Particularly in regard to style, movies contained a portal into the world of punk fashion. Pretty in Pink’s iconic hodgepodge working-class styling was pivotal in teaching Valentine that dressing well didn’t depend on wealth. “I was obsessed with Duckie and Iona’s style,” Valentine says. “You could make pieces to create your own special style which started me on making things and altering thrift store finds.”

The DIY, punk ethos of détourning vintage aesthetics spoke to Valentine’s budding identity. “I was so inspired by the New York punks!” Dead Boys, Lou Reed, Iggy Pop, Johnny Thunders, Ramones, and Blondie were Valentine’s fashion icons.

“Everything I read takes place in New York in the late ‘70s, early ‘80s,” they explain. “I’m drawn to art that is based on the New York that I thought I was moving to. But when I moved here, it wasn’t like that anymore.”

When Valentine moved to New York in 2007, they searched for the bustling beatnik community they had seen in the movies. Valentine began working as a hairstylist at Mudhoney, a salon and punk institution opened in 1989 by Michael Matula. He was doing everyone’s hair in the ‘90s: L7, Hole, Metallica, Kurt Cobain, Smashing Pumpkins, Guns N’ Roses, Aerosmith, Megadeth, Radiohead. “Mudhoney was like school for scoundrels,” Valentine explains. “The perfect place to learn about everything cool. Music books, film, clothes, hair, makeup.”

“I've definitely fucked around with my appearance a lot. And as a hairstylist, I've had every type of hair,” says Valentine.
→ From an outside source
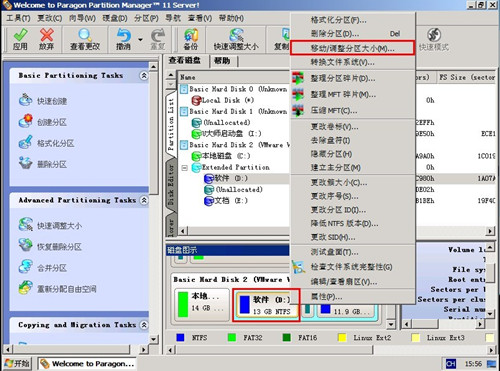Image resolution: width=500 pixels, height=371 pixels.
Task: Click Create Partition icon in Basic tasks
Action: pyautogui.click(x=26, y=121)
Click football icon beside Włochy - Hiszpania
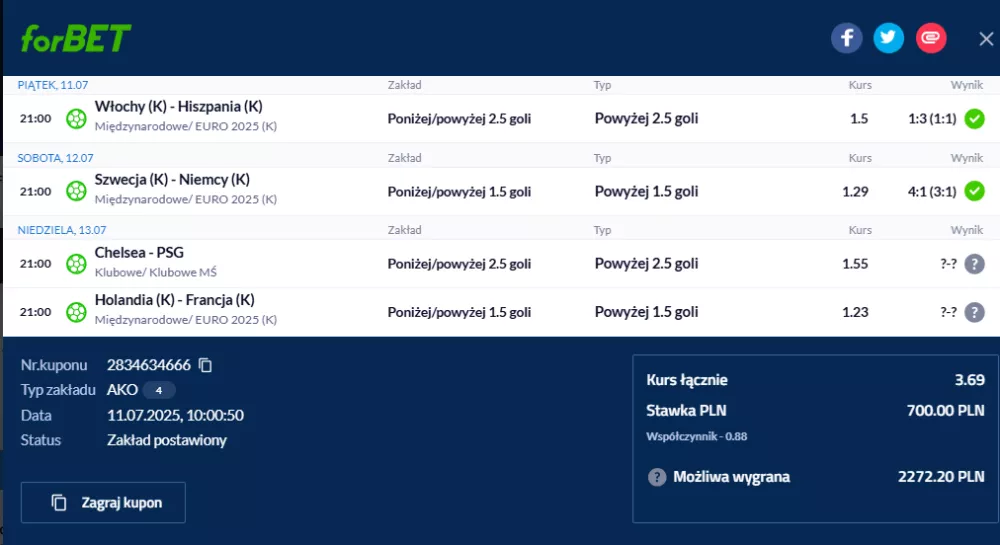This screenshot has width=1000, height=545. pyautogui.click(x=76, y=119)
But they weren’t always as unabashed and experimental with their style. “I was a late bloomer in every sense of the word. It took me a while to not be so anxious that I could actually figure out who I am,” they explain.
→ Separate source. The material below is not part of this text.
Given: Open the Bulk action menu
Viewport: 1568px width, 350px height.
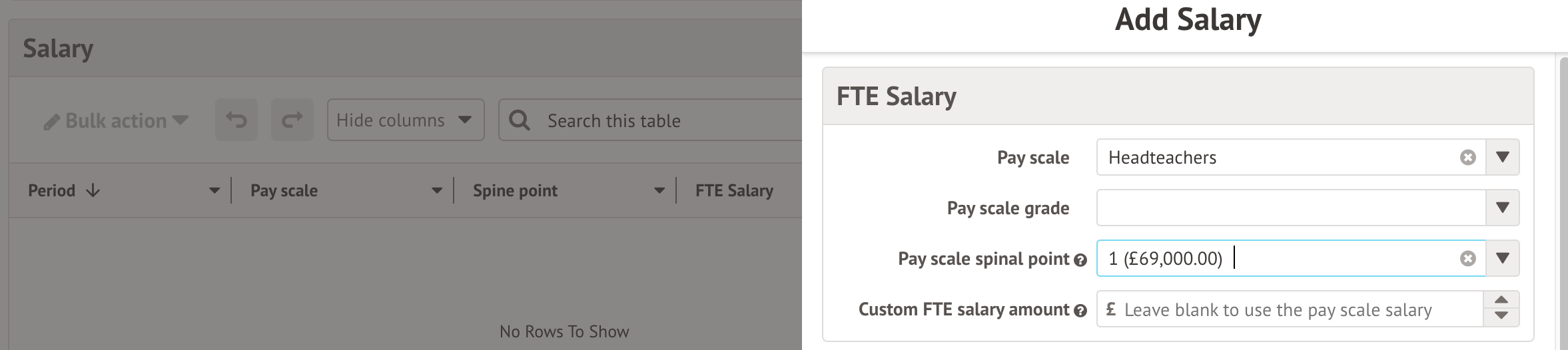Looking at the screenshot, I should (116, 121).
After graduating high school, Valentine moved ten minutes south of the Las Vegas strip, next to the Liberace museum. They quickly became obsessed with the ornate, flamboyant style of the pianist, frequenting the museum as their house of worship. Valentine resonated with the contradictions of Liberace’s self-expression: the tensions between masculinity and femininity and the marriage of maximalism and traditional. “His personal style and self-expression blew my mind,” says Valentine. “That’s when I got into jewelry and wearing rings on every single finger.”

Over the pandemic, Valentine was able to focus more on their metalsmithing, eventually quitting Mudhoney to focus on their jewelry business full-time. “A phrase that often pops into my head is Liberace’s quote: ‘too much of a good thing is wonderful.’ I repeat that in my head when I’m getting dressed or making a new chain,” Valentine says.

Now, Valentine rents the back-facing unit of a pre-war building on West Broadway. They hold two charcoal-colored poodles, Liberace and Ramona, in each arm as they walk me through their sunny loft. Thick wood beams stretch across the ceiling's skylight, and Persian rugs and large-scale oil paintings fill the echoing space. Pat Kaufman, a 94-year-old painter, bought the entire floor back in the ‘80s when SoHo was less luxury boutiques and brunch spots, and more galleries and artist lofts. As Kaufman heads to Florida for the colder months, she’s thankful that she’s able to rent the spot to someone who is able to enjoy the Bohemian culture that remains in the building. Almost all of the tenants, who are mostly painters and sculptors, bought whole floors in the ‘70s when the apartments were desolate spaces.

“The fact that people in this building are still making art every single day and being able to talk to each other about what they’re making, what I’m making, feels like the New York that I dreamed of as a teenager,” Valentine says. “Like when I watched fucking Party Girl when I was young and felt like, Oh my God, I wish I lived in a loft and had neighbors who were doing cool stuff.”

“I certainly have my neighborhood people that are so cool and I'm happy to see every day and talk to them about what they're doing and making,” says Valentine. “But there's also a hundred people waiting for brunch next door at Sadelle’s, asking if they can borrow my dogs to take a photo for Instagram.”

Valentine has cultivated the spirit of the city in the rugged chains that adorn downtown's coolest denizens. “I feel like I have a piece of old New York,” Valentine says. “And that feels really fucking good.”